▶ [EXCERPTED TEXT]:
— Begin —
Dry brushing doesn't really work on smooth surfaces.

 

For gaming standard, I paint black armour by painting it dark grey and washing it with Nuln Oil multiple times, with maybe a few key edge highlights. Washes obviously accumulate in recesses, but they still leave a thin coat across the entire surface which will gradually tone the grey down to black.

 

You could try a glazing medium with black ink or something but that will be very glossy, and Nuln Oil works fine in my experience.

Try beiges instead of grey's for your highlights. Its much softer.

gallery_24723_1736_172644.jpg

The lighting is terrible because I didn't have a light box at the time, but you can see the difference between this and the picture below

gallery_24723_3216_4054.jpg

Where this one looks like he had a lot of powdered donuts that day.

wouldn't using multiple layers of nuln oil cause it to grey? (as in the wash in the recesses)

Sorry, I assumed you had already dry brushed the mini and were just trying to get it as dark as possible. Dry brushing will likely leave it a bit off regardless of what color you choose to do this with, but the Nuln Oil shouldn't necessarily make the color any more grey. You could always simply thin Abaddon Black with some flow improver or other matte acrylic medium until it is the consistency of a glaze, then go over the model, but black would be the darkest you can go.
— End —
▶ [SUPPLIED RECORDS]:
— Begin —
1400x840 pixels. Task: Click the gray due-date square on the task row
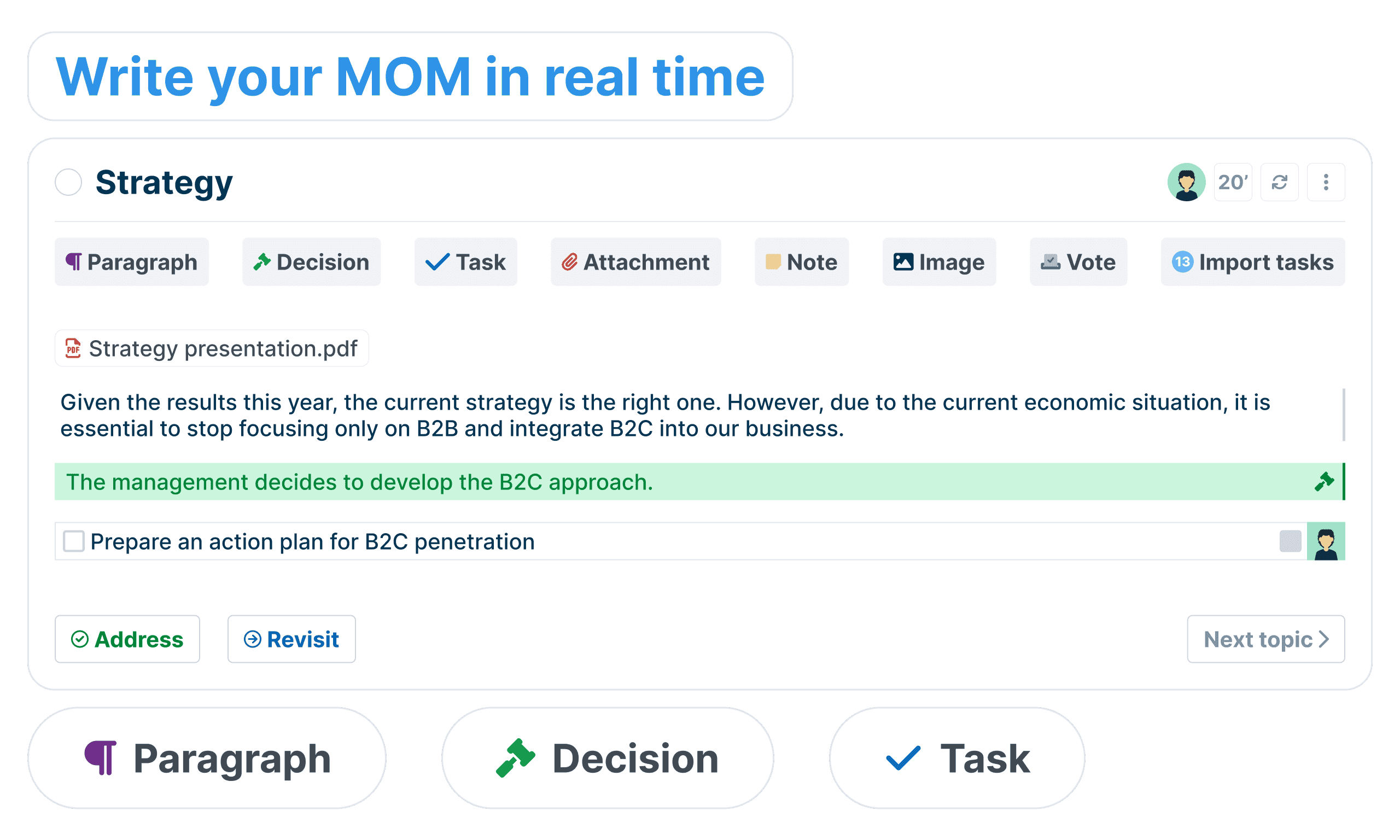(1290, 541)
— End —
— Begin —
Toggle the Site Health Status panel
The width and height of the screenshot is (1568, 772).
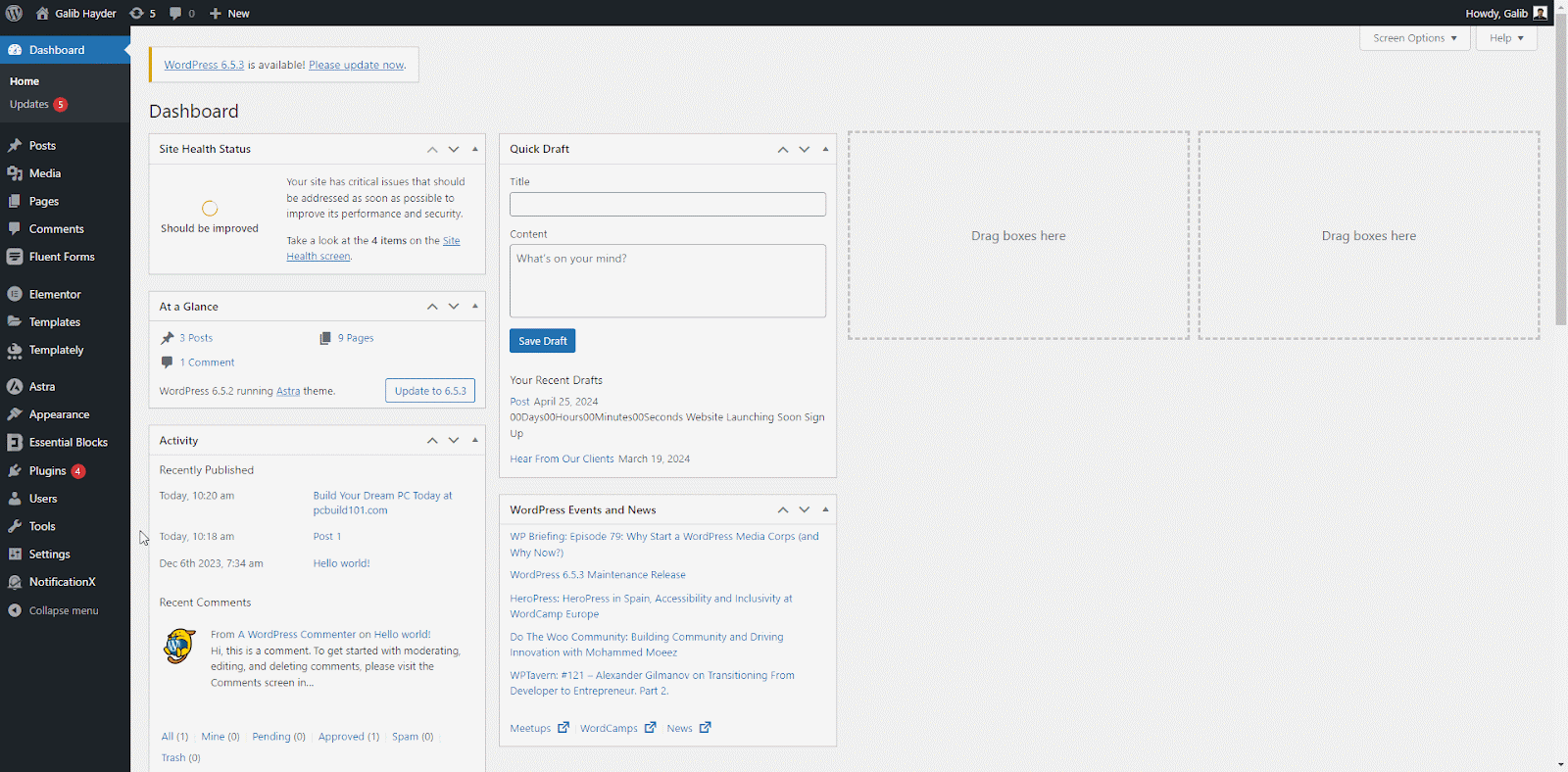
— End —
▶ [TASK REQUIREMENTS]:
A. Repeat the passage of the black-armour painting thread between "For gaming standard, I" and "in my experience.", inclusive.
B. Answer these questions using the black-armour painting thread:
(i) Which wash does the writer use several times to bring dark grey down to black?
(ii) What color does the thread suggest for highlights in place of grey?
(iii) What can Abaddon Black be thinned with to reach the consistency of a glaze?
C. Pick up the thread on painting black armour after its last sentence and continue it.
The material has no connection to the thread on painting black armour.

▶ [RESPONSES PER TASK]:
A.
For gaming standard, I paint black armour by painting it dark grey and washing it with Nuln Oil multiple times, with maybe a few key edge highlights. Washes obviously accumulate in recesses, but they still leave a thin coat across the entire surface which will gradually tone the grey down to black.

 

You could try a glazing medium with black ink or something but that will be very glossy, and Nuln Oil works fine in my experience.

B.
(i) Nuln Oil
(ii) Beiges
(iii) Flow improver or another matte acrylic medium

C.
I'm with Lucien, I start anything I want black with a dark grey (1:1 mix of Abaddon Black:Eshin Grey) and shade down into the recesses with black shade. That gives it a gradient already, and if I still want to highlight, I usually only do spot highlighting or one thin-as-possible line highlight.

I find drybrushing black armor is a poor way of going about it; I'd suggest taking the extra time to do line highlighting. Start from an off black if you can (a very very dark black or a very very dark blue). Here's an amazint tutorial for painting black starting from an off-blue: http://z3r-river-eng.blogspot.com.tr/2012/09/dark-angel-chaplain-with-jump-pack-step.html

I do the same but with grays:

gallery_60983_8363_82335.jpg

What I've taken to doing for black armor is using Vallejo's Dunkelgrau. It's technically a grey, and light enough to still be able to shade it, but still dark enough on its own that you'd call it black. I'm stuck at work ATM but will see about getting some pics up when I get home.